Copy the listing below word for word, from its first line through the line containing "Click the In", including that line.

* START SUPPLIED RECORDS *

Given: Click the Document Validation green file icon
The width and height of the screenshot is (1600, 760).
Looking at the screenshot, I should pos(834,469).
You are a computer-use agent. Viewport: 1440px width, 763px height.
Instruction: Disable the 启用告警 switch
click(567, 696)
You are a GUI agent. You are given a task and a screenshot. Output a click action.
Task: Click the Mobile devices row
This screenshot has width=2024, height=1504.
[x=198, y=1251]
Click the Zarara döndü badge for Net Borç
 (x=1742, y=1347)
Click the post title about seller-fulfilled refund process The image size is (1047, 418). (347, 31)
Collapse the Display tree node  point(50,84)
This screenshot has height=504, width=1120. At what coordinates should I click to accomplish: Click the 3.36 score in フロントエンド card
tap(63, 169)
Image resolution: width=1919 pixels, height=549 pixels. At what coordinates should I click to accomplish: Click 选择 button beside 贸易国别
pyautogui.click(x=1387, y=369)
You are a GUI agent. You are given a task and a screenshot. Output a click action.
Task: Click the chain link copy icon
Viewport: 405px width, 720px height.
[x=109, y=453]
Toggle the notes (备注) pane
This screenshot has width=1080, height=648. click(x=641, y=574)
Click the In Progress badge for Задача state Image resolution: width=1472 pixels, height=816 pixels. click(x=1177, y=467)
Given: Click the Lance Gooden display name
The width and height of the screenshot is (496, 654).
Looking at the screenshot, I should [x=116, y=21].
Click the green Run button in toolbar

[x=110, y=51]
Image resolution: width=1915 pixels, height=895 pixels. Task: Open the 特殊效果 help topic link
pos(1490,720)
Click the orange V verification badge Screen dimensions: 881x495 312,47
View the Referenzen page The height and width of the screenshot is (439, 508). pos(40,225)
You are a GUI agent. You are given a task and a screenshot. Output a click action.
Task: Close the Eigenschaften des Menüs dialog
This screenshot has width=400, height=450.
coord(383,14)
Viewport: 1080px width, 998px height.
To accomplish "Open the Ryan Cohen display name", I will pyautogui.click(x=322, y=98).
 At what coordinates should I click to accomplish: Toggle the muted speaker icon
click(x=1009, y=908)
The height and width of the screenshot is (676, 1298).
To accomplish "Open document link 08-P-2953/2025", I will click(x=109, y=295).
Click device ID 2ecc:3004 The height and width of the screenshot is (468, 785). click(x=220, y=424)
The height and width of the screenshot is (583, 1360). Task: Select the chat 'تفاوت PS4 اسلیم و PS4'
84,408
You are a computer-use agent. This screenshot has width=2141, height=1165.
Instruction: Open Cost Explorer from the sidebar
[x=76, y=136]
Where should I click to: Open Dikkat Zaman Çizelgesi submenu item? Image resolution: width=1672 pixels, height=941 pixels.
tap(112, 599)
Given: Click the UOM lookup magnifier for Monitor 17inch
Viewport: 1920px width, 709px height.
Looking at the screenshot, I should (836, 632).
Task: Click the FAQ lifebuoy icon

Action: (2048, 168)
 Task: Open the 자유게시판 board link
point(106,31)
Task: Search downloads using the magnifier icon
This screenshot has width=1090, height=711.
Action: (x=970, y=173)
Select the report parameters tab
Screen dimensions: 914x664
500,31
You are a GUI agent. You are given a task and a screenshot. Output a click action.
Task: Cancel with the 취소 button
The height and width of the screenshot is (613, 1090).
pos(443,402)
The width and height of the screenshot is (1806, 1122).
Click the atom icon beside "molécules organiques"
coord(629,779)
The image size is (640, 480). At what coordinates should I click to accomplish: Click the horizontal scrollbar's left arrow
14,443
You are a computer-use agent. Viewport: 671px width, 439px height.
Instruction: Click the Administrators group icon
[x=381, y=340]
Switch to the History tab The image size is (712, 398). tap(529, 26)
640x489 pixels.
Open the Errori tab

* END SUPPLIED RECORDS *

TASK SOLUTION →
Given: Click the Document Validation green file icon
The width and height of the screenshot is (1600, 760).
Looking at the screenshot, I should pos(834,469).
You are a computer-use agent. Viewport: 1440px width, 763px height.
Instruction: Disable the 启用告警 switch
click(567, 696)
You are a GUI agent. You are given a task and a screenshot. Output a click action.
Task: Click the Mobile devices row
This screenshot has width=2024, height=1504.
[x=198, y=1251]
Click the Zarara döndü badge for Net Borç
 (x=1742, y=1347)
Click the post title about seller-fulfilled refund process The image size is (1047, 418). (347, 31)
Collapse the Display tree node  point(50,84)
This screenshot has height=504, width=1120. At what coordinates should I click to accomplish: Click the 3.36 score in フロントエンド card
tap(63, 169)
Image resolution: width=1919 pixels, height=549 pixels. At what coordinates should I click to accomplish: Click 选择 button beside 贸易国别
pyautogui.click(x=1387, y=369)
You are a GUI agent. You are given a task and a screenshot. Output a click action.
Task: Click the chain link copy icon
Viewport: 405px width, 720px height.
[x=109, y=453]
Toggle the notes (备注) pane
This screenshot has width=1080, height=648. click(x=641, y=574)
Click the In Progress badge for Задача state Image resolution: width=1472 pixels, height=816 pixels. click(x=1177, y=467)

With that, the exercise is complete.